Das Training eines Frontier-Modells erfordert die Synchronisation von Gewichten über zehntausende GPUs hinweg. All-Reduce-Operationen dominieren die Trainingszeit, wenn die Cluster-Größe wächst. Eine Latenz von 1 Millisekunde in der Cluster-übergreifenden Kommunikation summiert sich über Millionen Operationen pro Trainingsschritt. Bandbreite, nicht Compute, limitiert zunehmend die effektive Cluster-Auslastung. Inference im großen Maßstab steht vor derselben Dynamik — agentische Workloads mit mehrstufigen Reasoning-Ketten erzeugen kontinuierlichen Inter-Node-Traffic.

Der Stack

  • Switching-Silizium: Broadcom (Tomahawk, Jericho), Marvell (Teralynx). Die Chips, die Pakete zwischen Racks routen.
  • Optische Transceiver: Lumentum, Coherent, Fabrinet, InnoLight, Eoptolink. Wandeln elektrische Signale für die Glasfaserübertragung in optische um.
  • Networking-Systeme: Arista, Cisco, NVIDIA Spectrum, Juniper. Zusammengesetzte Switches auf Rack- und Cluster-Ebene.
  • Kabel und Steckverbinder: TE Connectivity, Amphenol. Die physische Ebene, die oft übersehen wird, bis Engpässe auftreten.

Der Übergang zu Optik

Kupfer-Interconnects funktionieren auf kurzen Distanzen und bei geringerer Bandbreite. Wenn GPU-Cluster skalieren und die Leistungsdichten in Racks steigen, übernimmt Optik — zunächst inter-Rack, schließlich intra-Rack über Co-Packaged Optics. Der Übergang eröffnet Umsatzlinien für reine Optik-Namen (LITE, COHR, FN), die vor KI in diesem Maßstab nicht existierten. Der Dollarinhalt pro Port ist bei Optik ein Mehrfaches höher als bei Kupfer, und die Rampe hat gerade erst begonnen.

Co-Packaged Optics (CPO)

Die nächste architektonische Verschiebung bringt die optische Engine auf dasselbe Package wie den Switch-Chip — dadurch entfallen lange elektrische Leiterbahnen, und Bandbreite sowie Energieeffizienz verbessern sich drastisch. Broadcom und Marvell treiben CPO-Designs für den Produktionseinsatz 2026–27 voran. CPO ist der Dreh- und Angelpunkt, der bestimmt, wer den nächsten Networking-Zyklus gewinnt. Er erweitert außerdem das optische TAM in Bereiche, die Kupfer nicht erreichen kann.

Risikofaktoren

Kundenkonzentration: NVIDIA, Google, Meta und Microsoft stellen den Großteil der Nachfrage.
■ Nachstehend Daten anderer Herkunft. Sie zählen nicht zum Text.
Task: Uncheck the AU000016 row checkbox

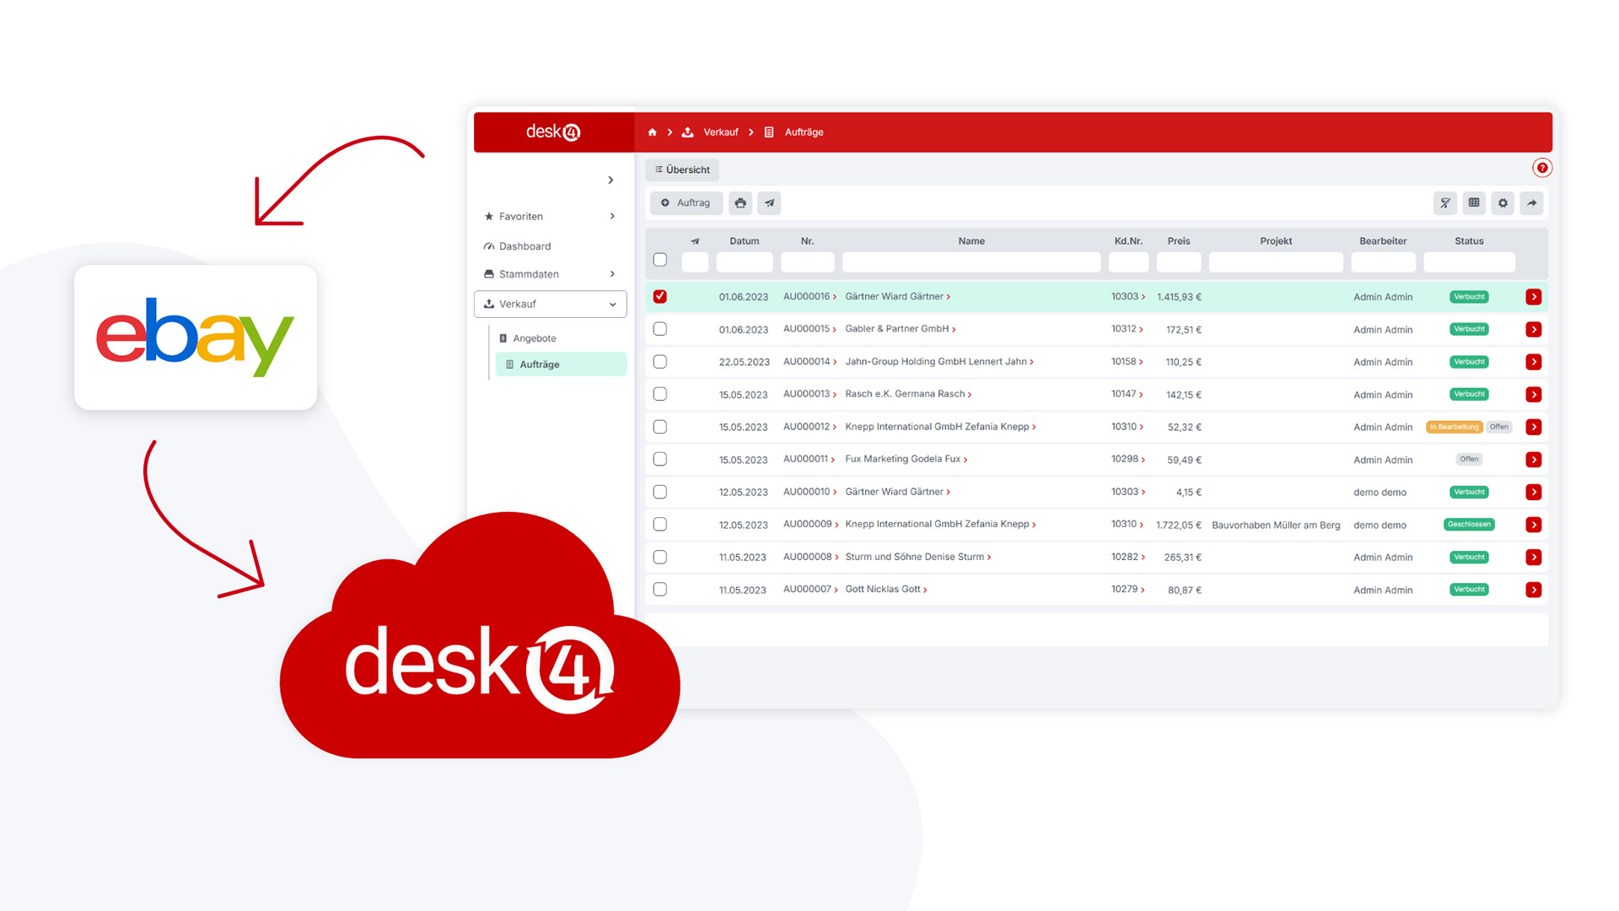Action: 660,297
Technologieübergänge können etablierte Anbieter überholen (ein CPO-Fehlschlag ist eine Chance für Broadcom, und umgekehrt). Lagerzyklen bei Optik waren historisch brutal — 2022–23 kam es zu einem scharfen Rückgang, bevor die KI-Rampe den Zyklus neu startete. Die Namen mit dem saubersten säkularen Setup sind zugleich die Namen mit der höchsten historischen Drawdown-Volatilität.